*** SUPPLIED PASSAGE Section Begins ***
Scalable electronic readout design for a 100 ps coincidence time resolution TOF-PET system

Abstract

We have developed a scalable detector readout design for a 100 ps coincidence time resolution (CTR) time of flight (TOF) positron emission tomography (PET) detector technology. The basic scintillation detectors studied in this paper are based on 2 × 4 arrays of 3 × 3 × 10 mm³'fast-LGSO:Ce' scintillation crystals side-coupled to 6 × 4 arrays of 3 × 3 mm²silicon photomultipliers (SiPMs). We employed a novel mixed-signal front-end electronic configuration and a low timing jitter Field Programming Gate Array-based time to digital converter for data acquisition. Using a²²Na point source, >10 000 coincidence events were experimentally acquired for several SiPM bias voltages, leading edge time-pickoff thresholds, and timing channels. CTR of 102.03 ± 1.9 ps full-width-at-half-maximum (FWHM) was achieved using single 3 × 3 × 10 mm³'fast-LGSO' crystal elements, wrapped in Teflon tape and side coupled to a linear array of 3 SiPMs. In addition, the measured average CTR was 113.4 ± 0.7 ps for the side-coupled 2 × 4 crystal array. The readout architecture presented in this work is designed to be scalable to large area module detectors with a goal to create the first TOF-PET system with 100 ps FWHM CTR.

Keywords: FPGA-based TDC; coincidence time resolution; front-end electronics; positron emission tomography; scintillation crystal; silicon photomultipliers; time-of-flight.

Figure 1.

Crystal to photosensor coupling: (a) Conventional end-readout configuration. (b) Side readout configuration used in this study.

Figure 2.

Schematic of concept for a detector module that achieves ~100 ps CTR. From left to right: Single side-coupled detector layer; Sub-module, and full detector module design we employ to build a full 100 ps CTR TOF-PET system.

Figure 3.

Prototype mixed-signal electronic readout and data acquisition scheme for our proposed TOF-PET detectors: (a) Schematic and (b) implementation of electronic readout and data acquisition. (c) Experimental coincidence setup using two 2 × 4 arrays of 3 × 3 × 10 mm³ fast-LGSO crystal elements coupled to a 6 × 4 array of 3 × 3 mm² SiPMs. This configuration of two rows of 10 mm crystals creates an effective crystal length of 20 mm needed for clinical PET systems.

Figure 4.

Coincidence experimental setup to enable testing the robustness of performance for different NINO channels.
*** SUPPLIED PASSAGE Section Ends ***
*** DATA EXTRACT Section Begins ***
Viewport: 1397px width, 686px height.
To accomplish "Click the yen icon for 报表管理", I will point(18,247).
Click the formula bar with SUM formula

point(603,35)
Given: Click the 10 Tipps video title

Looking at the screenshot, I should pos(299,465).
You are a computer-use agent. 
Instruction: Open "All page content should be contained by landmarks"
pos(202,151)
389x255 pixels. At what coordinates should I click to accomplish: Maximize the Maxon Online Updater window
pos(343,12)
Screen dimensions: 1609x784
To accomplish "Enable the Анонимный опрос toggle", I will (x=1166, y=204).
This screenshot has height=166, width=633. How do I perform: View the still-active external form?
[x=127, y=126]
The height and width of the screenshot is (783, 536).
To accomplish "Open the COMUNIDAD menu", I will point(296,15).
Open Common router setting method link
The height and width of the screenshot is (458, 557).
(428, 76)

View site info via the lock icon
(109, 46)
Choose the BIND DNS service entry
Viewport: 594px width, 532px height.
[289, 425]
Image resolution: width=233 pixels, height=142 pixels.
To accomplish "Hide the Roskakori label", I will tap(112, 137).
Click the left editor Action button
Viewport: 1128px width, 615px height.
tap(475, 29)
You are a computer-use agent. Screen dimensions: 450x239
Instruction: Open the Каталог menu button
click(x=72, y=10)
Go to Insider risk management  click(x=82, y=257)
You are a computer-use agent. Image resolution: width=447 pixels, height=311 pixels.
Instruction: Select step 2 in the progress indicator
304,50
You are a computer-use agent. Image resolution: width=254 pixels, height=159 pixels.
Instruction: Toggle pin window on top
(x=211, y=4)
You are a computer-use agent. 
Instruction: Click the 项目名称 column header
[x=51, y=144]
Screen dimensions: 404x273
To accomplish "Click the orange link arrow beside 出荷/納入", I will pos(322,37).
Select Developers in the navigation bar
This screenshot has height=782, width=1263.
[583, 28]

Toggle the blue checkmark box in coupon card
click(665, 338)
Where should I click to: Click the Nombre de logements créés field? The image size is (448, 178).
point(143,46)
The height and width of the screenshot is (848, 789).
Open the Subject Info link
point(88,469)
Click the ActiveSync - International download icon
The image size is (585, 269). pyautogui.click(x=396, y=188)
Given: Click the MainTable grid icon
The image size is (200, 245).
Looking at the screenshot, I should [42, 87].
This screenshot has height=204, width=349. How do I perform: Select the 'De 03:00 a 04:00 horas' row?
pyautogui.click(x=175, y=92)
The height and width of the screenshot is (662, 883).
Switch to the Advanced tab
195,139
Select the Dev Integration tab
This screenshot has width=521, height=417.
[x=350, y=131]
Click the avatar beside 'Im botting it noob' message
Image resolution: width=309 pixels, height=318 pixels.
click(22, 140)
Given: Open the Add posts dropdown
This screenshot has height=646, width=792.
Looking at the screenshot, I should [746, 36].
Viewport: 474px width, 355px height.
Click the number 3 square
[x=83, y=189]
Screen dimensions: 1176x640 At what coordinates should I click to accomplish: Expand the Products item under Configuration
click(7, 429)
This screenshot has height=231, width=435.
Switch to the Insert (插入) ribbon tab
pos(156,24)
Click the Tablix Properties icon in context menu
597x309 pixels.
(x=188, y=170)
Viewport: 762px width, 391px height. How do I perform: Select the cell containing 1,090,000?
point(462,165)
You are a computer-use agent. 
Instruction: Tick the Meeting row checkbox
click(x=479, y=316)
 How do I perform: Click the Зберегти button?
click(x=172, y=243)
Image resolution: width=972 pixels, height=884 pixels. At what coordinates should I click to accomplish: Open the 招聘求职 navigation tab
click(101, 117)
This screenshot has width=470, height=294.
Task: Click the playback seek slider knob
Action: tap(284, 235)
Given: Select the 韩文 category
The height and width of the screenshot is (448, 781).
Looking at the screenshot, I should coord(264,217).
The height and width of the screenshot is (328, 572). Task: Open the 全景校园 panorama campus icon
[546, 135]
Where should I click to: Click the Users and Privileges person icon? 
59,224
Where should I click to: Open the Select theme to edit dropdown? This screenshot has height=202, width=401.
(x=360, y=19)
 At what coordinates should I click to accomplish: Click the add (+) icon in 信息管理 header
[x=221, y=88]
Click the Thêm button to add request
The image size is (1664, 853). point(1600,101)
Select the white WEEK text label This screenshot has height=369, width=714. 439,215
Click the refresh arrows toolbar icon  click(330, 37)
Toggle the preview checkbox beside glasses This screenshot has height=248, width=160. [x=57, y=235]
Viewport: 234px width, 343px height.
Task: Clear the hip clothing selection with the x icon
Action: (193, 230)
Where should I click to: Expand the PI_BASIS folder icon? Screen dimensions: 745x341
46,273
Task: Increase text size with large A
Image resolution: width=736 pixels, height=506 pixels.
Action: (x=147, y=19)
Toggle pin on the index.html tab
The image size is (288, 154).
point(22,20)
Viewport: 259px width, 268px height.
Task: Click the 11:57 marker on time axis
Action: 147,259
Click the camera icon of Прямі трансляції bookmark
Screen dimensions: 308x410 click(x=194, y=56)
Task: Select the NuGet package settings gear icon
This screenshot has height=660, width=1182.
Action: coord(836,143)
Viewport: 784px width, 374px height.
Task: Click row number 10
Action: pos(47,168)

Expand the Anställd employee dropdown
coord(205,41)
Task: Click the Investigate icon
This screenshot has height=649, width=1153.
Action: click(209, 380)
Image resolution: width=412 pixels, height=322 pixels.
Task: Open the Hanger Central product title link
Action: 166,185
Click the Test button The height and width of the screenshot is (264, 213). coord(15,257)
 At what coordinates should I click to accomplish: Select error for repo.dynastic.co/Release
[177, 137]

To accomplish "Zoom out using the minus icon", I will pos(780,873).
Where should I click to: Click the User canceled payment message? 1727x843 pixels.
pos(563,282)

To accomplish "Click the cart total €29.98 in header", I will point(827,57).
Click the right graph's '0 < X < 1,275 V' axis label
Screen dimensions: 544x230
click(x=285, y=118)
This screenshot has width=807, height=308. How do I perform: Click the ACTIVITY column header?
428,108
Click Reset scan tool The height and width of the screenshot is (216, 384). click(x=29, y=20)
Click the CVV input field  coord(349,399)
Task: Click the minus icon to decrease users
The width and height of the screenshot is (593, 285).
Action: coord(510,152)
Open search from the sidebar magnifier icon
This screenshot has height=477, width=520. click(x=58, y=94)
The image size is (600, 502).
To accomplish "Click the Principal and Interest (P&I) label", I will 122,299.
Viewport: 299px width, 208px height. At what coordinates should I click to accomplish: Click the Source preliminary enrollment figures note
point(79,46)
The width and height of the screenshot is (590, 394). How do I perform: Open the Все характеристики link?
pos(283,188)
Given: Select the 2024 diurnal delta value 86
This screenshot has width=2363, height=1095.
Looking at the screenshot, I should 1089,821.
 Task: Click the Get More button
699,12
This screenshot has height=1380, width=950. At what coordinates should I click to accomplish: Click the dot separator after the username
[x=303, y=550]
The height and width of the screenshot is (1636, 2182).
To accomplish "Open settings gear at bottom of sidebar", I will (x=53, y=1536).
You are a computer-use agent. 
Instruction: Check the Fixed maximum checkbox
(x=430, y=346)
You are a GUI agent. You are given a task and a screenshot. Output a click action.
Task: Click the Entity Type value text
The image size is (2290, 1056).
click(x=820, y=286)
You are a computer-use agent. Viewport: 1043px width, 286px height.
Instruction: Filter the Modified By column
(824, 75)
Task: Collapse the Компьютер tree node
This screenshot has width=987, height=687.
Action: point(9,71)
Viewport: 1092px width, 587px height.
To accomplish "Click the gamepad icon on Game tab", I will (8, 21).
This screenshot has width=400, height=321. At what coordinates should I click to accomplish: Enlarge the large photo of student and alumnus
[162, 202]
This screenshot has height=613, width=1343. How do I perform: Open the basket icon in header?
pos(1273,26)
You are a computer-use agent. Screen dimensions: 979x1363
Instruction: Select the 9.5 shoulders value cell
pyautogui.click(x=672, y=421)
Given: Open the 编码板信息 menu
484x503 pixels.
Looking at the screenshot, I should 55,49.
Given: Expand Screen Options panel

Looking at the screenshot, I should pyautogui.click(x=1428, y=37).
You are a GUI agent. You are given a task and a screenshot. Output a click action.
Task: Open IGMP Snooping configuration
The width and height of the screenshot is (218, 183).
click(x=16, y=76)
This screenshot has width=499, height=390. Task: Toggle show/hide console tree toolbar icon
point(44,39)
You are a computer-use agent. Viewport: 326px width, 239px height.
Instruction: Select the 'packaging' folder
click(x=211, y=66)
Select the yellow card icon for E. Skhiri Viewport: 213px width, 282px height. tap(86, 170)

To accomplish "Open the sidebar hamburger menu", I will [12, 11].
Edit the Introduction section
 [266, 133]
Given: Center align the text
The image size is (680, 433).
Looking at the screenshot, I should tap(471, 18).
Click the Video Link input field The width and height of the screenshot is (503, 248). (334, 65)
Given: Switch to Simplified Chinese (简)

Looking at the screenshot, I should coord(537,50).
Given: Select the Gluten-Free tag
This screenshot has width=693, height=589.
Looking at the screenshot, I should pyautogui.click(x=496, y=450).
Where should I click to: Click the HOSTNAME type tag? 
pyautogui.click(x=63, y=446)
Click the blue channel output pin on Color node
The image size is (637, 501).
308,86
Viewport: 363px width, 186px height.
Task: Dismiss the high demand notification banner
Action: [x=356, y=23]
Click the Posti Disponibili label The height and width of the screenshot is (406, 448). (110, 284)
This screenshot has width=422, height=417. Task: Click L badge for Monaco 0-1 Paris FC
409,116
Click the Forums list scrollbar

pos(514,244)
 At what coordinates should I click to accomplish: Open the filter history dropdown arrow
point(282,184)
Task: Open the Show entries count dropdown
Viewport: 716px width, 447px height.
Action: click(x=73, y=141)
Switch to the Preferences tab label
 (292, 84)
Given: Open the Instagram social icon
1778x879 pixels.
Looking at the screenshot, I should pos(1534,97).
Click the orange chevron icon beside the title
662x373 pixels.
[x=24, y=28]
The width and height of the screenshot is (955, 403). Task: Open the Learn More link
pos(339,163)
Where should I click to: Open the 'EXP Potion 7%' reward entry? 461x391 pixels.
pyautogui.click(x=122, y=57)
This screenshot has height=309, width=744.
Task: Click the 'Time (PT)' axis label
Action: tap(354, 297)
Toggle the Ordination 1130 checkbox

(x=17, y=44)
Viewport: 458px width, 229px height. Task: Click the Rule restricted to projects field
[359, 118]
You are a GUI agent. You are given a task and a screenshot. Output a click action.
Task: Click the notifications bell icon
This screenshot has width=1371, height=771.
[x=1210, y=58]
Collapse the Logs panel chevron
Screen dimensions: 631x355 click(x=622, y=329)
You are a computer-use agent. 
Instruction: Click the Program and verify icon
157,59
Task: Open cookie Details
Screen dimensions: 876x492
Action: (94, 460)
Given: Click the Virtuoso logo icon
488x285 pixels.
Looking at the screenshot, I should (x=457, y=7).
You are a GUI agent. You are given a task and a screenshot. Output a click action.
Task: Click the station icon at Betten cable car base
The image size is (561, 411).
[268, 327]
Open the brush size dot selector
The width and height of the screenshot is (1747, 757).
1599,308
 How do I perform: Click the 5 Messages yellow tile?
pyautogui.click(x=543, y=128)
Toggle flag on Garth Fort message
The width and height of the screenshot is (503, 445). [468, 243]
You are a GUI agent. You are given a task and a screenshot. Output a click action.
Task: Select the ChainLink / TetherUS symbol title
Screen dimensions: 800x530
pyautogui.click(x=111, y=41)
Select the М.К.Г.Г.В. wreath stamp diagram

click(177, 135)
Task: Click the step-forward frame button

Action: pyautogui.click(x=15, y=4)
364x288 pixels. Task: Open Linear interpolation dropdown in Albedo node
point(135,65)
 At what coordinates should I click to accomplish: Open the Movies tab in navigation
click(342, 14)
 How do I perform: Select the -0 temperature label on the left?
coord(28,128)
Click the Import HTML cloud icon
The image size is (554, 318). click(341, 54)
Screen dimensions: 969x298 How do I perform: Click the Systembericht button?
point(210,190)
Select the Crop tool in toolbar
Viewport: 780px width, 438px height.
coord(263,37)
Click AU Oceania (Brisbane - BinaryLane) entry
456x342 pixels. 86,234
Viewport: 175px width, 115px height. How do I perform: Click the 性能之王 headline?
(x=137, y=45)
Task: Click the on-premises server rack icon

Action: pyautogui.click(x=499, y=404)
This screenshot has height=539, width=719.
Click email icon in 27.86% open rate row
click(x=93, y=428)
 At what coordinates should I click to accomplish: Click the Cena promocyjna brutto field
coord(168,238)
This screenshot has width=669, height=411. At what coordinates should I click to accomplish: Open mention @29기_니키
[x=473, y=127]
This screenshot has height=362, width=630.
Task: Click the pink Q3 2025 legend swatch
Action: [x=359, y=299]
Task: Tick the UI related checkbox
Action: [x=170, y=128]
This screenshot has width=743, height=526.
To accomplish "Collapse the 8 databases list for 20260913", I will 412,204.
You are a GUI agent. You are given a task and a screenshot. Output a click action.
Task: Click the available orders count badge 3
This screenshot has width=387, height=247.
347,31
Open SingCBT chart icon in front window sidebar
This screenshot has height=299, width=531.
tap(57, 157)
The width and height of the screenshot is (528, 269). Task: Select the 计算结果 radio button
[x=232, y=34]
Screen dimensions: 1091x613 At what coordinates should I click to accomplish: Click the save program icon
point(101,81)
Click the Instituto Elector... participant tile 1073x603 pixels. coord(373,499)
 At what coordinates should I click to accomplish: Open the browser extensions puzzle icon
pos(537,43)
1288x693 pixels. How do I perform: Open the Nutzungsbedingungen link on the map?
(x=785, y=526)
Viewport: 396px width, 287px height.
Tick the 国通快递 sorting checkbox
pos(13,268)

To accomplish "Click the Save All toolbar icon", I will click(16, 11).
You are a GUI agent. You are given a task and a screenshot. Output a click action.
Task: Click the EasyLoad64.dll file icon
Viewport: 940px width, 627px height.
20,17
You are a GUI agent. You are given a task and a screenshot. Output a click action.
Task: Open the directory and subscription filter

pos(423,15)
*** DATA EXTRACT Section Ends ***
WORK TASK A
Summarize the TOF-PET readout passage in two sentences.
WORK TASK B
Transcribe the part of the TOF-PET readout passage starting at "Schematic of concept" and ending at "clinical PET systems.".
WORK TASK C
Answer these questions from the TOF-PET readout passage.
(i) How many coincidence events were acquired using the ²²Na point source?
(ii) What effective crystal length do the two rows of 10 mm crystals create?
(iii) What does the coincidence setup shown in Figure 4 enable testing?

ANSWER AREA A
A scalable detector readout design was developed for a TOF-PET detector technology aiming at 100 ps coincidence time resolution, using fast-LGSO:Ce crystal arrays side-coupled to SiPM arrays with mixed-signal front-end electronics and an FPGA-based time to digital converter. A CTR of 102.03 ± 1.9 ps FWHM was reached with single crystal elements and an average of 113.4 ± 0.7 ps with the 2 × 4 crystal array, and the architecture is meant to scale to large area module detectors for a full 100 ps TOF-PET system.

ANSWER AREA B
Schematic of concept for a detector module that achieves ~100 ps CTR. From left to right: Single side-coupled detector layer; Sub-module, and full detector module design we employ to build a full 100 ps CTR TOF-PET system.

Figure 3.

Prototype mixed-signal electronic readout and data acquisition scheme for our proposed TOF-PET detectors: (a) Schematic and (b) implementation of electronic readout and data acquisition. (c) Experimental coincidence setup using two 2 × 4 arrays of 3 × 3 × 10 mm³ fast-LGSO crystal elements coupled to a 6 × 4 array of 3 × 3 mm² SiPMs. This configuration of two rows of 10 mm crystals creates an effective crystal length of 20 mm needed for clinical PET systems.

ANSWER AREA C
(i) More than 10 000 coincidence events.
(ii) 20 mm.
(iii) The robustness of performance for different NINO channels.